今年5月、破産手続き中のクレジットカードの決済代行会社から個人情報が流出するという事件が起きた。カードの不正利用による被害総額は、実に1億円にも上るという。
一方、ソーシャル・ネットワーキング・サービス(SNS)では、他人にアカウントを乗っ取られ、詐欺広告を投稿されるという被害が相次いでいる。いずれも、インターネットセキュリティに関する事案だ。こうした被害を防ぐには、どうすればいいのだろうか。ITコンサルタントの目代純平氏に話を聞いた。
カード情報が漏れるタイミングは数えきれない
カードの情報漏えいについて、目代氏は「カードを持っている以上、情報は漏れるものだと思っておいたほうがいいです」と語る。
「カード情報が流出するタイミングは、数えきれないほどあります。ネットショップのサーバーがクラックされることもあれば、誰かが悪意を持って流出させることもあるでしょう。海外旅行でお土産を買う際に、店員がカードを店の奥に持っていって、スマートフォンで写真に撮るかもしれない。個人の力で未然に防ぐのは、かなり難しいのです」(目代氏)
そもそも、ネットショッピングの普及により、カード情報漏えいのリスクは年々高まっている。ほとんどのEC(電子商取引)サイトは、カード番号と名前、有効期限さえ入力すれば決済が完了してしまうばかりか、入力の手間をなくすためにカード情報を登録できる仕組みになっているので、万が一サイトのサーバーが乗っ取られれば、カード情報は簡単に流出してしまうのだ。
「私自身、過去にカードの不正利用の被害に遭ったことがあります。カード会社から連絡があって、化粧品9万円分とバリ島行きのエアチケットを購入したかどうかを聞かれたのです。もちろんそんな記憶はなく、そこで初めて不正利用が発覚しました」(同)

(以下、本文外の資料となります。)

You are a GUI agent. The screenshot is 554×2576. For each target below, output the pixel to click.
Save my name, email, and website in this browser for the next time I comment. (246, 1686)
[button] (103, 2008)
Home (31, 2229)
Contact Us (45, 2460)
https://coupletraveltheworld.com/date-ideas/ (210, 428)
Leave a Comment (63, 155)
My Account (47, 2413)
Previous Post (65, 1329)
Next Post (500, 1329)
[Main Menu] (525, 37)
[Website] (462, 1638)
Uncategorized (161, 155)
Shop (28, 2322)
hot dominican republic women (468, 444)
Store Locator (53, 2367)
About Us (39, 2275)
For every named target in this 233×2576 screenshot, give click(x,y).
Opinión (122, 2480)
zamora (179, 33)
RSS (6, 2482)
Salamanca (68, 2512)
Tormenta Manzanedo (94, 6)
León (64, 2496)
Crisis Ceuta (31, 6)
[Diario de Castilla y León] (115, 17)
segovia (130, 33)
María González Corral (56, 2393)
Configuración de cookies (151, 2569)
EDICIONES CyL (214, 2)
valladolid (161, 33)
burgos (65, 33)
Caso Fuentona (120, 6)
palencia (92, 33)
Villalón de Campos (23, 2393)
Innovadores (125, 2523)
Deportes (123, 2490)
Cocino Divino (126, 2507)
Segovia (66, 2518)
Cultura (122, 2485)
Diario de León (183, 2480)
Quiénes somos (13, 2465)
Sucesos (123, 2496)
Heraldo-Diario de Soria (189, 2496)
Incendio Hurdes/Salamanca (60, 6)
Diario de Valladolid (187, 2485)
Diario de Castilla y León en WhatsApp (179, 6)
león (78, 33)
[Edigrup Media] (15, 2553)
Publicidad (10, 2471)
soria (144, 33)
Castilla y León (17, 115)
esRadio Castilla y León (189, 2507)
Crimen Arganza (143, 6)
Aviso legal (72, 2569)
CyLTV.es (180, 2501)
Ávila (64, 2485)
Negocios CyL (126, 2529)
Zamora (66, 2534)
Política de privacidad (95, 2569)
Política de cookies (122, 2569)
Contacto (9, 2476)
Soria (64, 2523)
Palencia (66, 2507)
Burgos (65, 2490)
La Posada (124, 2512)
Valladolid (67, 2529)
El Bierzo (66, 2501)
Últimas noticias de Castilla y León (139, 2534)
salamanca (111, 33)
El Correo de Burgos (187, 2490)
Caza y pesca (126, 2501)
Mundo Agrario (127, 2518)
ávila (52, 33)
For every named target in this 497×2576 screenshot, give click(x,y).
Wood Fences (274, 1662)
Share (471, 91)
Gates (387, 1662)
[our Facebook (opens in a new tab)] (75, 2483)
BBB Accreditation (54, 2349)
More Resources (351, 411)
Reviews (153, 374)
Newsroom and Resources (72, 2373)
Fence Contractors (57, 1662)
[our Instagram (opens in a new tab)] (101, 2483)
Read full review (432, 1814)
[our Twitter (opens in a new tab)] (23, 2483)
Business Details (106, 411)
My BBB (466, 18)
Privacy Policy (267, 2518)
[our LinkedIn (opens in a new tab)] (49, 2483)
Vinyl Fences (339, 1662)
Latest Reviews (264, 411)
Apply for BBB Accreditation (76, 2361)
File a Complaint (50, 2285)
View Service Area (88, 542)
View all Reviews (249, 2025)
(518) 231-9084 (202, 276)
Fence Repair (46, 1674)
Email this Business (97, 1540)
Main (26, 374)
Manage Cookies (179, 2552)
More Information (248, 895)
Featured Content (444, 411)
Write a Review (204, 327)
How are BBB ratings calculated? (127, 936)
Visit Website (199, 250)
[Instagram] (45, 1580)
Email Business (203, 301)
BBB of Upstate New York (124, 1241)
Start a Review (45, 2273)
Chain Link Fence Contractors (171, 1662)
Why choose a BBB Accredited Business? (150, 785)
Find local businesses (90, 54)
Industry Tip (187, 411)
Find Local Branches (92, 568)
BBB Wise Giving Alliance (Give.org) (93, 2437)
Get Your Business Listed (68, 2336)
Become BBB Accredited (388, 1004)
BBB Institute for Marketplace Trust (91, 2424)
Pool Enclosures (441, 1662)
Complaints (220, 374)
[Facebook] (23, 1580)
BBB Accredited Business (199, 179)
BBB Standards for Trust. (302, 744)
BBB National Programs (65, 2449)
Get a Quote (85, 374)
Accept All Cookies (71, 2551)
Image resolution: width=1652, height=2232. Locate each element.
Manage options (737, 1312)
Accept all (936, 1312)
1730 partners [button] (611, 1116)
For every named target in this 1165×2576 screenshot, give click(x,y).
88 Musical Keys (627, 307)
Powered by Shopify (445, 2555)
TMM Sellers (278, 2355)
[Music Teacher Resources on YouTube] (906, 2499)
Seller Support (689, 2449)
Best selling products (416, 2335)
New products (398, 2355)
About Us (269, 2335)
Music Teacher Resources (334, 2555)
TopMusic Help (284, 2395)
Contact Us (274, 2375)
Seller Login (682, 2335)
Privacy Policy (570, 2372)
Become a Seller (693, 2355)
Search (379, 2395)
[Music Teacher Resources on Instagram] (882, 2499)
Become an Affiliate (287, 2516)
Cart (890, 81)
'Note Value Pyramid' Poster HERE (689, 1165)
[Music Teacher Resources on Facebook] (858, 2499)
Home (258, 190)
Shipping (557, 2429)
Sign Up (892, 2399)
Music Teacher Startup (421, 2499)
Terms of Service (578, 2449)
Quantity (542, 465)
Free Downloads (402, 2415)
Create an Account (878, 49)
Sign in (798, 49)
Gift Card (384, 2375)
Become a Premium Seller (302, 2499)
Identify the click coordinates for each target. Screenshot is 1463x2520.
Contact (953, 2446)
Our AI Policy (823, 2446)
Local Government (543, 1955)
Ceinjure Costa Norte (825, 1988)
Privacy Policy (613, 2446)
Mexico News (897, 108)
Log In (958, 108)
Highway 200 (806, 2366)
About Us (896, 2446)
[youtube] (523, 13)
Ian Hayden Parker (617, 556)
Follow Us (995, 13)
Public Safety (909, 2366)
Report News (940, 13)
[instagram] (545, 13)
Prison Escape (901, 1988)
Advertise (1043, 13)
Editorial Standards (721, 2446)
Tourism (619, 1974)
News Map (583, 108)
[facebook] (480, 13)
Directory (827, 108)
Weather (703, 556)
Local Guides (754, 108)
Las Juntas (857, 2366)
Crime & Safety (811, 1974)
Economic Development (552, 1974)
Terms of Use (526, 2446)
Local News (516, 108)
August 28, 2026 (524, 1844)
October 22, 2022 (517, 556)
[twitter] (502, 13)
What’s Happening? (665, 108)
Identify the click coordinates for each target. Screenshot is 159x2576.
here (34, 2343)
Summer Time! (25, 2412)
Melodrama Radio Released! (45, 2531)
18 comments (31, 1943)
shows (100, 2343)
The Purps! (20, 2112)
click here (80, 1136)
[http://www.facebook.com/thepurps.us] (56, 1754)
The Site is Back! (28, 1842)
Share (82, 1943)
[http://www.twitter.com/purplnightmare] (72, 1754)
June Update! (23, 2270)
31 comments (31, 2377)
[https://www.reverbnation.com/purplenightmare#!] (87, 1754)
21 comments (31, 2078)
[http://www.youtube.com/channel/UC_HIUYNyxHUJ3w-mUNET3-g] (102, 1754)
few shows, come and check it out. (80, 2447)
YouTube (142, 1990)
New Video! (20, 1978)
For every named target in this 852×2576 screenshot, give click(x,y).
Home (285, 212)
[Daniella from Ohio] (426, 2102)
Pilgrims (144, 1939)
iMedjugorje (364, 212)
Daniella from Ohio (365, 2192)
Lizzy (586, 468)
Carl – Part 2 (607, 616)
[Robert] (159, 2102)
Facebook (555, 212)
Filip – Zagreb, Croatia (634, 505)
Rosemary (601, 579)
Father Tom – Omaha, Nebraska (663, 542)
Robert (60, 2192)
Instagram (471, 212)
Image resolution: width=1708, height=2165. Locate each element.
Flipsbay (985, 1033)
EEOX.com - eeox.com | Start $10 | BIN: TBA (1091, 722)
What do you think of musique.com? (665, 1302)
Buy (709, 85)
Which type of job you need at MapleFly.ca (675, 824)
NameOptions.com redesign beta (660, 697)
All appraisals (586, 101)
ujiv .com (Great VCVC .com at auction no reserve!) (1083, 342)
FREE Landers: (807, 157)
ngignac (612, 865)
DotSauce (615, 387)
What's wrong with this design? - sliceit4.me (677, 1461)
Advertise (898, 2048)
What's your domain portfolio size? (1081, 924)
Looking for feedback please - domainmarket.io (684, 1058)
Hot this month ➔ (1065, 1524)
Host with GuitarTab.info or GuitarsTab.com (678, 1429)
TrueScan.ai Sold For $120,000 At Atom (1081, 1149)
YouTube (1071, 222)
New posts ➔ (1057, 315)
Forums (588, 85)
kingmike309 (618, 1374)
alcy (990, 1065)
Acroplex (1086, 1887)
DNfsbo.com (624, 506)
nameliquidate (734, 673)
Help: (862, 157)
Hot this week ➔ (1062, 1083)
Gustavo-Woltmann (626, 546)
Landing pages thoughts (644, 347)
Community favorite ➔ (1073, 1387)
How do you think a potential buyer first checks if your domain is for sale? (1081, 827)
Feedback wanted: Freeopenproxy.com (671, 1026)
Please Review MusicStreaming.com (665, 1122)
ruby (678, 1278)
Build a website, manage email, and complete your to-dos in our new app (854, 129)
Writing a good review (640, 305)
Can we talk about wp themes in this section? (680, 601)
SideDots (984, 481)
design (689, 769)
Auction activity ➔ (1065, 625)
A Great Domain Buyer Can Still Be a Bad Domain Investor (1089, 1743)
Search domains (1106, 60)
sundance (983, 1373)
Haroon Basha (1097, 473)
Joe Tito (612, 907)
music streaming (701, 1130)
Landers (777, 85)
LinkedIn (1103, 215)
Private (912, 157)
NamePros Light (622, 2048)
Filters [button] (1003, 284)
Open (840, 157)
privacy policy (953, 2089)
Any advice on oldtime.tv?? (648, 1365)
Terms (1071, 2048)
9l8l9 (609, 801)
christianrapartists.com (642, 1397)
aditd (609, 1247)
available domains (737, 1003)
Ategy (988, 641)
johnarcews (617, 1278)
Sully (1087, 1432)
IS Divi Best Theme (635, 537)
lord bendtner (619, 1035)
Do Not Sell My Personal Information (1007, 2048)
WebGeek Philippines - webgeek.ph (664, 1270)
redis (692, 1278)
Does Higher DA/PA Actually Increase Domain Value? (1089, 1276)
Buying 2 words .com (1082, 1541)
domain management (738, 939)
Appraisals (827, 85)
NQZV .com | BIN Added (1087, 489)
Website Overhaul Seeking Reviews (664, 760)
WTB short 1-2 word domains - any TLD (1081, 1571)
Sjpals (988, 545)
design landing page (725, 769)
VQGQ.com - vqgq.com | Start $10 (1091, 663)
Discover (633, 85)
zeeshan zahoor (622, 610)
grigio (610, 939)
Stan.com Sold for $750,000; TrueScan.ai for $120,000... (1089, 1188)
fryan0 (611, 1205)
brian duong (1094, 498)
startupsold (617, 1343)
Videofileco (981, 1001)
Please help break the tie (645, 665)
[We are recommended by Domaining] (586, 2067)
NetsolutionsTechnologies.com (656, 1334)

このように、普段の買い物と明らかに傾向が違うと思われる場合、カード会社の監視センターから確認の連絡が来ることがある。しかし、最近はこれを逆手にとって、毎日少額の買い物をして発覚を遅らせるという悪質な手口も横行しているという。とはいえ、クレカの場合、明細さえ見れば不正利用はほぼ防げるそうだ。
「毎月、自分のカードが何に使われているかを確認すればいいだけです。たとえ不正利用されていても、一般的に決済から60日以内であれば盗難保険が適用されるので、金銭的被害は免れます」(同)
ただし、これは裏を返せば、不正使用から60日を過ぎるとカードの上限いっぱいまで使われても、被害者であるカード保有者が負担しなければならないということ。それを踏まえて、目代氏は「明細は毎月確認してほしい。また、必ず郵送にすべきだ」と語る。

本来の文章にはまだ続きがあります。